Dataset extract:
Segment Open
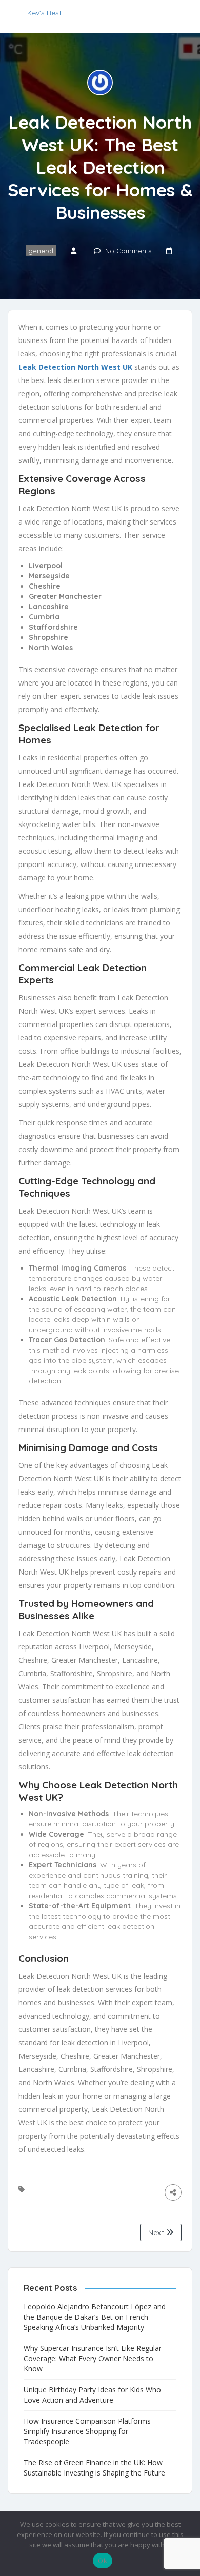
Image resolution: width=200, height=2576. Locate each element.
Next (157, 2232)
Segment Closed
Segment Open
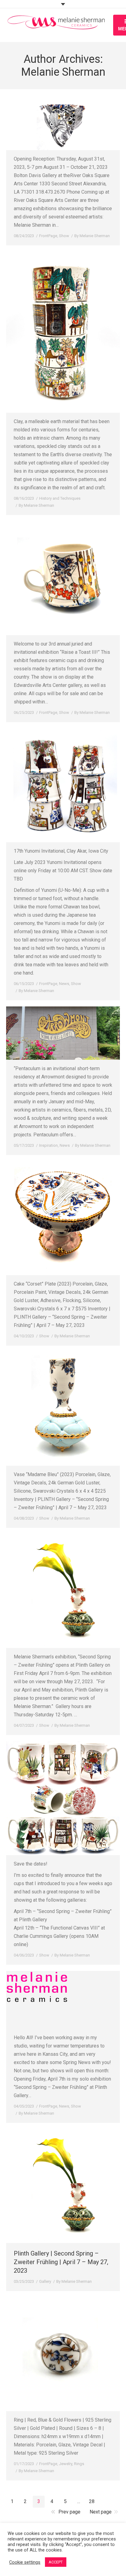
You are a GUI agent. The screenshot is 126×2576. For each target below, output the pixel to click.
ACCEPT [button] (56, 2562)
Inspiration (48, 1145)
Segment Closed
Work to be completed:
Output the lines above exactly, but only those between the line holding "Image resolution: width=200, height=2576." and the line holding "Next (157, 2232)", inclusive.

Written response:
Image resolution: width=200, height=2576. Locate each element.
Next (157, 2232)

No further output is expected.